In 2012, the Vermont Legislature unanimously passed the Universal Recycling Law (Act 148), which bans three major categories of materials from Vermonters' trash bins:
- "blue bin" recyclables
- leaf and yard debris; clean wood
- food scraps (organics; compostable kitchen wastes)
The law has been updated. Click these links to learn more:
2018 Changes to Universal Recycling Law
2019 Changes to Vermont Solid Waste Law
Read the 2019 Universal Recycling Status Report
Explore findings from the Universal Recycling Stakeholder Group
Universal Recycling Timeline
Universal Recycling Summary
Universal Recycling, As Enacted Into Law in 2012 (Act No. 148, formerly H.485); was changed in 2018 and 2019
Why the Universal Recycling Law Passed Unanimously
Almost half of what Vermonters throw away could be diverted from landfills.
Only about 35% of Vermont's "waste" gets recycled, composted, or reused. The rest goes in the trash, and eventually to a landfill. That's on par with the national average recycling rate of 35% (U.S. EPA), and when the Universal Recycling law was passed, this rate hadn't changed for more than 10 years. The chart below shows what was in Vermont's trash in 2018 (by weight). Green categories can be composted and blue categories include many recyclables. If everyone recycled and composted, Vermont could cut its landfill waste by almost half.

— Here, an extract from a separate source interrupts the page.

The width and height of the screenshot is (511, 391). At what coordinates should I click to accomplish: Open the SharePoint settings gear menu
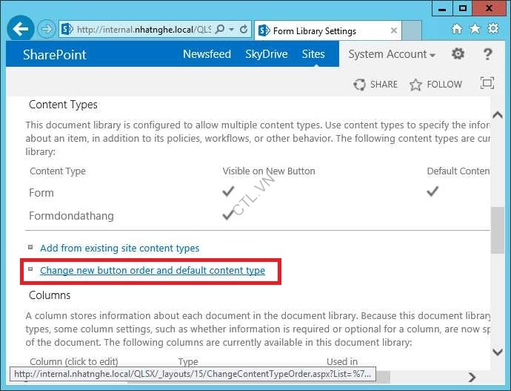458,54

Meaningful alternatives exist for uneaten food and food scraps
When food scraps end up in landfills, they release powerful methane gas that contributes to climate change. What's the use of landfilling uneaten food when we can feed our neighbors, feed animals to produce local eggs and meat, or create rich soil and renewable energy products instead? The Universal Recycling Law outlines how Vermont businesses and residents should prioritize what happens to food waste to achieve greater good:
Main Features of the Law
Parallel Collection: Trash collection sites, such as transfer stations, “the dump”, and bag drops, must also collect blue-bin recycling and food scraps. Trash pick-up companies must offer recycling pick-up and must charge residential customers one combined fee for both trash and recycling. This way, households do not have to decide whether or not to recycle based on their wallets. Trash pick-up companies must also offer food scrap pick-up to nonresidential customers and apartment buildings with four or more residential units, unless another hauler will provide the service.

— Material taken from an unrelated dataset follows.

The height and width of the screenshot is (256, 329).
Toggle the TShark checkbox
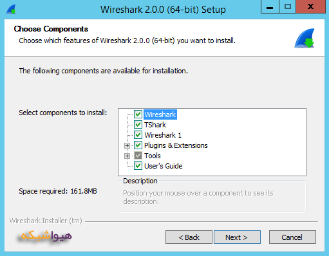(138, 125)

Unit-Based Pricing or "Pay-As-You-Throw": All Vermont towns had to require waste collectors to charge for trash based on its volume or weight. Similar to paying for the amount of electricity used instead of a flat fee, people in Vermont can pay less if they produce less trash.
Public Space Recycling: To make recycling more convenient, any trash container in a public space needs to be accompanied by a recycling container. Public spaces include city streets, parks, municipal offices, schools, and more; bathrooms are exempt.
Phased-In Food Scrap Ban: Businesses and institutions that produce large amounts of food scraps—larger restaurants, stores, cafeterias, and food manufacturers—were required to keep their food scraps out of the trash earlier than residents. This phased-in approach created demand for food scrap pick-up services and prompted investments in food scrap collection and processing infrastructure. Starting July 1st, 2020, everyone in Vermont had to start keeping their food scraps out of the trash.
Universal Recycling Downloads: free download of symbols, bin signs for recycling, food scraps, and trash
More than a law. It's rethinking the future.
What if we could sustain regional markets that transform used office paper, cardboard, mail, envelopes, and magazines into new printing paper? Save colossal amounts of energy by placing aluminum cans and foil in the recycling bin instead of the trash? If everyone in Vermont recycles just six things, all the time, we can achieve a forty percent recycling rate---keeping 100,000 tons of valuable material from being dumped.
Learn more about how to recycle.
What if we could feed hungry Vermonters with surplus fresh foods from retailers and restaurants that can't be used, and help those businesses save money in the process? When your food is about to spoil, what if you thought about creating a rich soil amendment for your garden, supporting local egg production, or better yet...powering clean, renewable energy machines on Vermont dairy farms? This is the future of our uneaten good food and the kitchen scraps that get left behind. If everyone in Vermont composted or had their food waste collected, we can achieve a sixty percent recycling rate---and support our local food system and hungry neighbors.